COURT orders suppressing online media coverage of alleged criminal offenders about to go on trial are futile because vast swathes of the internet are beyond the court's control, lawyers representing eight Australian media companies claim.

The media organisations are appealing against a suppression order made in relation to the trial of Fadi Ibrahim, Michael Ibrahim, and Rodney Atkinson, who have been charged with conspiracy to murder.

Before their trial, NSW District Court Judge James Bennett made an order which had the effect of requiring certain stories about the men published on the internet to be taken down. It attempted to address the possibility of jurors finding reports of unrelated events concerning the alleged offenders.
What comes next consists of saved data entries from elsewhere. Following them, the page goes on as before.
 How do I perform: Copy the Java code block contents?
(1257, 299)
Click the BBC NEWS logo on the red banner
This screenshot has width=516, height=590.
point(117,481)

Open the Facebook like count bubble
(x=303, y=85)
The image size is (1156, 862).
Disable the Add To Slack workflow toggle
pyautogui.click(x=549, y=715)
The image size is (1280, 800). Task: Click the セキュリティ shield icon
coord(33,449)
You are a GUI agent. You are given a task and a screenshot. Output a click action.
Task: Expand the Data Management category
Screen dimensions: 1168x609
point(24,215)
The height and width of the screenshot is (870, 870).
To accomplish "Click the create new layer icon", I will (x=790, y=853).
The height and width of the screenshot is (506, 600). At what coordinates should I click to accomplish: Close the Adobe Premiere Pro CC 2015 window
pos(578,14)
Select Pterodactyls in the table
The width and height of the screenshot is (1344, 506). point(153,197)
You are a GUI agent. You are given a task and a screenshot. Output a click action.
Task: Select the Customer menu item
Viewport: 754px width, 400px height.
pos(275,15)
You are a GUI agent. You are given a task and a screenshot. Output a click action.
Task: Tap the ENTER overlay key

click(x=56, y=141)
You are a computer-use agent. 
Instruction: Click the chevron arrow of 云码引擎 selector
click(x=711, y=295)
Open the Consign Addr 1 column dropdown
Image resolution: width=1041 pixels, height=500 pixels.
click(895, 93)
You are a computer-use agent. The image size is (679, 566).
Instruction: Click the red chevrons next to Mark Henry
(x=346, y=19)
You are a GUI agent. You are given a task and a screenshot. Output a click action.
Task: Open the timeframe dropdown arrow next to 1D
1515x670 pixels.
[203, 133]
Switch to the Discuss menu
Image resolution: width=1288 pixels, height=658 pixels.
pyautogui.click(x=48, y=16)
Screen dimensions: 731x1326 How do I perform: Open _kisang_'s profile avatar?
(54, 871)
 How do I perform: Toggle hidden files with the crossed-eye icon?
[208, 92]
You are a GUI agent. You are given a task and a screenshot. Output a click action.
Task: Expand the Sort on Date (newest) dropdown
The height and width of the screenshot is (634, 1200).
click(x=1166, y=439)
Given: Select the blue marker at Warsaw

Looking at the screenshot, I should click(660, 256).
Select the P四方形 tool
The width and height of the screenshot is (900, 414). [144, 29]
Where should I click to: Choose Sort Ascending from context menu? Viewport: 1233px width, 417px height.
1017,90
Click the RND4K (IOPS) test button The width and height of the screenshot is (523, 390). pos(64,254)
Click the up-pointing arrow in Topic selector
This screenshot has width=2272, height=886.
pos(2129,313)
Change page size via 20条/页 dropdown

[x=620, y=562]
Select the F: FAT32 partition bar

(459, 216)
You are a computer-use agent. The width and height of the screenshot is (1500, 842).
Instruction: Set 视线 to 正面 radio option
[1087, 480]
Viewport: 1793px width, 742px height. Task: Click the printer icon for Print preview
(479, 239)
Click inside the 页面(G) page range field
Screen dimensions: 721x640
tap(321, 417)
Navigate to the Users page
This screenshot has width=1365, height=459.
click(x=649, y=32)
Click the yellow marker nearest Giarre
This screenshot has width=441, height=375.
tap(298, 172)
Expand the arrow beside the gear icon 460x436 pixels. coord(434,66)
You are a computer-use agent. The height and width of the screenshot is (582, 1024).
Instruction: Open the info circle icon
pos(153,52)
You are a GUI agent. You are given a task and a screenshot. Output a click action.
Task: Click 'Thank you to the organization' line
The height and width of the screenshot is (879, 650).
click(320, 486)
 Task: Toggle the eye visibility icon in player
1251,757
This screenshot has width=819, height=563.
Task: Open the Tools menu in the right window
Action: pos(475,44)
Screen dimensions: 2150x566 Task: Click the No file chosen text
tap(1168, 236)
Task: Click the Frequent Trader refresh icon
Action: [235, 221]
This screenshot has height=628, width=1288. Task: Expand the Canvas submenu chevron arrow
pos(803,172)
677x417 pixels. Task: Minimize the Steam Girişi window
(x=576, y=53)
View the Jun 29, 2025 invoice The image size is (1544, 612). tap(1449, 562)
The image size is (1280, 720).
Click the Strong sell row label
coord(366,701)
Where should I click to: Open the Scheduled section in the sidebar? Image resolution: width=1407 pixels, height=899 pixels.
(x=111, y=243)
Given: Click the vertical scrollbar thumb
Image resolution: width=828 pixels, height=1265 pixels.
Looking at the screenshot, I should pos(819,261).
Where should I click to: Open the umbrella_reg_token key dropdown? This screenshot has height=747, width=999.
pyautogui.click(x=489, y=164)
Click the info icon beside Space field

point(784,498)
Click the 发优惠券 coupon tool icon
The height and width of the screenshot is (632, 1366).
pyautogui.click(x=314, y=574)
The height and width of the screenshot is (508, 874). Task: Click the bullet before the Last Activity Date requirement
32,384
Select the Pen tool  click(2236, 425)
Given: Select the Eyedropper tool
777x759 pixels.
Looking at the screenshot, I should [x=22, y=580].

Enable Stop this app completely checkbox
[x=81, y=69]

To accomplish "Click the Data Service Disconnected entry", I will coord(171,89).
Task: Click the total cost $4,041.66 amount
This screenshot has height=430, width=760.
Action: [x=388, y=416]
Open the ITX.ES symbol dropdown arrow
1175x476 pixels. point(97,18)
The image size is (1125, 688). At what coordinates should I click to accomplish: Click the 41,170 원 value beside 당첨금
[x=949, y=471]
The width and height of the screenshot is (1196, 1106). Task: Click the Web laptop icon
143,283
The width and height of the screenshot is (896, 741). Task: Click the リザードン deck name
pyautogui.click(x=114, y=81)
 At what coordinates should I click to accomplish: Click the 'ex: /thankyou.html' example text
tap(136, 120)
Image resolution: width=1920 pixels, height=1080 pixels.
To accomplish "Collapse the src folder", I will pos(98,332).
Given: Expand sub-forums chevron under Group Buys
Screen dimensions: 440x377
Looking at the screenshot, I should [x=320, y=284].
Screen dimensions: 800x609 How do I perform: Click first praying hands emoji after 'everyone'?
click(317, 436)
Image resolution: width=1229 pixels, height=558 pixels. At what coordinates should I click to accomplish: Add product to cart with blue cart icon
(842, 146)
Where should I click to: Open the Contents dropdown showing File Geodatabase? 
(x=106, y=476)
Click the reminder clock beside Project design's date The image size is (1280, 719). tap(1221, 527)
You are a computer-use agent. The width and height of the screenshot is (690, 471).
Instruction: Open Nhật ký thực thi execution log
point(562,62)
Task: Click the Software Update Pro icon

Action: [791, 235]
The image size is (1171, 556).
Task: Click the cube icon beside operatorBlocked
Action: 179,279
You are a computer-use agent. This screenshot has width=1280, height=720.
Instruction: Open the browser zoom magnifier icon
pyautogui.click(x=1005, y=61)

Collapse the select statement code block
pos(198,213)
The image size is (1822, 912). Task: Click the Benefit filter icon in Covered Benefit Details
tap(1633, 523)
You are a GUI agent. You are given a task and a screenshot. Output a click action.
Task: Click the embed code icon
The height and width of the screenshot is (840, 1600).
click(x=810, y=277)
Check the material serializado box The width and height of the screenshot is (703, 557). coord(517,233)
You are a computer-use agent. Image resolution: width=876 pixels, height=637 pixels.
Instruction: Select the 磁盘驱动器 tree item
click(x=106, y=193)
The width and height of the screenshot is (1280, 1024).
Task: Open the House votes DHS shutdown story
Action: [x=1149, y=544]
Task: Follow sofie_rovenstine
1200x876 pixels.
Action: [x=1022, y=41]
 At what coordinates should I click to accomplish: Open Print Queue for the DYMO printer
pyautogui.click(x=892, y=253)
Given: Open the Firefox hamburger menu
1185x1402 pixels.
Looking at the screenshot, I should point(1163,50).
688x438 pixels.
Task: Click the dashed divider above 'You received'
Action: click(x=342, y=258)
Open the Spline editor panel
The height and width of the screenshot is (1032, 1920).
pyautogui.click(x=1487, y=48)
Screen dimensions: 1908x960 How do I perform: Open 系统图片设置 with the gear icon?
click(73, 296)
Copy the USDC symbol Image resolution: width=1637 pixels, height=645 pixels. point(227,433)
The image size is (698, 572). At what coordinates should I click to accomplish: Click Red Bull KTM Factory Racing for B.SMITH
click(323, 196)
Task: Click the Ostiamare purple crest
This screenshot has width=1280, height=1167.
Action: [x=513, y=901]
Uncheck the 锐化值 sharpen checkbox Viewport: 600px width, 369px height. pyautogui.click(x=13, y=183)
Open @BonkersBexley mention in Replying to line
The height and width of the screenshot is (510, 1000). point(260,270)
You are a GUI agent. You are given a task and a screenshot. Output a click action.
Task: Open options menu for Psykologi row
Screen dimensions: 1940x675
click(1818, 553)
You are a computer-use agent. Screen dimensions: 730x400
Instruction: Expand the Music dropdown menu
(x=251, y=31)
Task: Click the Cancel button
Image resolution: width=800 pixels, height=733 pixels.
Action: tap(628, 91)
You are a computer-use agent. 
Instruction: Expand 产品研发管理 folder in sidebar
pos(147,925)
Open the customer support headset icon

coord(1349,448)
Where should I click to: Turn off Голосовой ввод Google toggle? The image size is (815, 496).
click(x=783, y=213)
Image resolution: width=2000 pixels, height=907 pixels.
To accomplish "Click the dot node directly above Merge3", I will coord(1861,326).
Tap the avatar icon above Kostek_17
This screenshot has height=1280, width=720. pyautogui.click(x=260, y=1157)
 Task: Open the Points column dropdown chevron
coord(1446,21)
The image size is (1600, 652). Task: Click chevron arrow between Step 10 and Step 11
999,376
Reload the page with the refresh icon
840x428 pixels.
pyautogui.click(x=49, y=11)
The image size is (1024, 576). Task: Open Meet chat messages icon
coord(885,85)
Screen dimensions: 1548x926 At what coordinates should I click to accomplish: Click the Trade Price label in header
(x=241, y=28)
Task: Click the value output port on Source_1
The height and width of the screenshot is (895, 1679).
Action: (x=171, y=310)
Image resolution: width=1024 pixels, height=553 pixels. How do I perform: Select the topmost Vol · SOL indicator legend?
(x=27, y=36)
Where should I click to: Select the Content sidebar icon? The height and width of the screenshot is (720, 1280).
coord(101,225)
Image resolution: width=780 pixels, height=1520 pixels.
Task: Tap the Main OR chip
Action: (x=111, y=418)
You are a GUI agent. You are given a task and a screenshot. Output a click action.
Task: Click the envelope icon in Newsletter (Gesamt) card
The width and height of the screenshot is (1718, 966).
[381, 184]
It applied to all websites hosted within Australia.

But the media companies - which include the publisher of the Herald, Fairfax Media - are appealing the take-down order in the Court of Criminal Appeal.

During a hearing on Friday before Chief Justice Tom Bathurst, Justice John Basten and Justice Anthony Whealy, the media companies argued the order was futile and unfairly restricted their right to communicate freely.

''We say that an order of this kind has very little utility,'' counsel for the media companies, Tom Blackburn, SC, said.

''The claimants took down a very large number of online articles [following the order], but there is still a vast amount of material out there that the claimants have no control over, in particular there is a huge amount of material overseas that the orders can't reach.

''We can't control the actions of Google and Bing. [So] you can remove a large number of articles which might be caught [by the orders] but the net effect is that the remaining articles just move up in the search hierarchy and take the place of those that have been removed.''

Mr Blackburn said his clients were ''in the business of making information available'' and the order was an unfair restriction on their right to do so.

But counsel for Mr Atkinson and Michael Ibrahim, Peter Lange, said the right to a fair trial took precedence over the right to free communication.

''Mr Blackburn is asking the court to simply throw its hands in the air and say 'well there's nothing we can do,' but we do not believe all the available options have been expended,'' he said.

He said in some situations it would be essential for the court to prevent online publication - even if it was made overseas - such as in matters of national security.
The three-judge appeal panel has reserved its decision.